** TASK PROMPT **
Would you restate the entries below exactly, keeping every line?

Excerpts from a dataset:

┌──

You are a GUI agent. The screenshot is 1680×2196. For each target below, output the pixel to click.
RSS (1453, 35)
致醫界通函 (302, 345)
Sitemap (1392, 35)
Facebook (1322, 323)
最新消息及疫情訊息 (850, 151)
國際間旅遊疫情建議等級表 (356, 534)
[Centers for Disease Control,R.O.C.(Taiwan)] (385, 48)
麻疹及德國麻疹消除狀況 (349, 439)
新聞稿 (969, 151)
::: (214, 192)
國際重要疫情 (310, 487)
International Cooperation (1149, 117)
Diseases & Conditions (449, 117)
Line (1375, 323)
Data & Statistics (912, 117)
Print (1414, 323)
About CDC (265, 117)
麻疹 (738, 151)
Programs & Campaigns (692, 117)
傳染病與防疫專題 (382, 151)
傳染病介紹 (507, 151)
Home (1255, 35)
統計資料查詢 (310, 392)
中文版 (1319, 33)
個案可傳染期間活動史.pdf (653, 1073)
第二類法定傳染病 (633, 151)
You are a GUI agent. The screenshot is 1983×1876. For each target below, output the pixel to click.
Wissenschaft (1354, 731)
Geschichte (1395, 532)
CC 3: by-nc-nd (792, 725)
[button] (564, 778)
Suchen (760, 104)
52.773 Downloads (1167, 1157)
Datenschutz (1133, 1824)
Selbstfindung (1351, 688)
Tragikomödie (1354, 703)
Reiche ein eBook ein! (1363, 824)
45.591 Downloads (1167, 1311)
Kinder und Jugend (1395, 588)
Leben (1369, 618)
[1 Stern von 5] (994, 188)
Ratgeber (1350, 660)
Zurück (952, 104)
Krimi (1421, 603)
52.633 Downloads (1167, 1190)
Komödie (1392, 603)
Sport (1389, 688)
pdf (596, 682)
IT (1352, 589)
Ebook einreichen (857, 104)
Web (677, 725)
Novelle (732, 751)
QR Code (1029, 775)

└──

** ANSWER SPACE **
You are a GUI agent. The screenshot is 1680×2196. For each target below, output the pixel to click.
RSS (1453, 35)
致醫界通函 (302, 345)
Sitemap (1392, 35)
Facebook (1322, 323)
最新消息及疫情訊息 (850, 151)
國際間旅遊疫情建議等級表 (356, 534)
[Centers for Disease Control,R.O.C.(Taiwan)] (385, 48)
麻疹及德國麻疹消除狀況 (349, 439)
新聞稿 (969, 151)
::: (214, 192)
國際重要疫情 (310, 487)
International Cooperation (1149, 117)
Diseases & Conditions (449, 117)
Line (1375, 323)
Data & Statistics (912, 117)
Print (1414, 323)
About CDC (265, 117)
麻疹 (738, 151)
Programs & Campaigns (692, 117)
傳染病與防疫專題 (382, 151)
傳染病介紹 (507, 151)
Home (1255, 35)
統計資料查詢 (310, 392)
中文版 (1319, 33)
個案可傳染期間活動史.pdf (653, 1073)
第二類法定傳染病 (633, 151)
You are a GUI agent. The screenshot is 1983×1876. For each target below, output the pixel to click.
Wissenschaft (1354, 731)
Geschichte (1395, 532)
CC 3: by-nc-nd (792, 725)
[button] (564, 778)
Suchen (760, 104)
52.773 Downloads (1167, 1157)
Datenschutz (1133, 1824)
Selbstfindung (1351, 688)
Tragikomödie (1354, 703)
Reiche ein eBook ein! (1363, 824)
45.591 Downloads (1167, 1311)
Kinder und Jugend (1395, 588)
Leben (1369, 618)
[1 Stern von 5] (994, 188)
Ratgeber (1350, 660)
Zurück (952, 104)
Krimi (1421, 603)
52.633 Downloads (1167, 1190)
Komödie (1392, 603)
Sport (1389, 688)
pdf (596, 682)
IT (1352, 589)
Ebook einreichen (857, 104)
Web (677, 725)
Novelle (732, 751)
QR Code (1029, 775)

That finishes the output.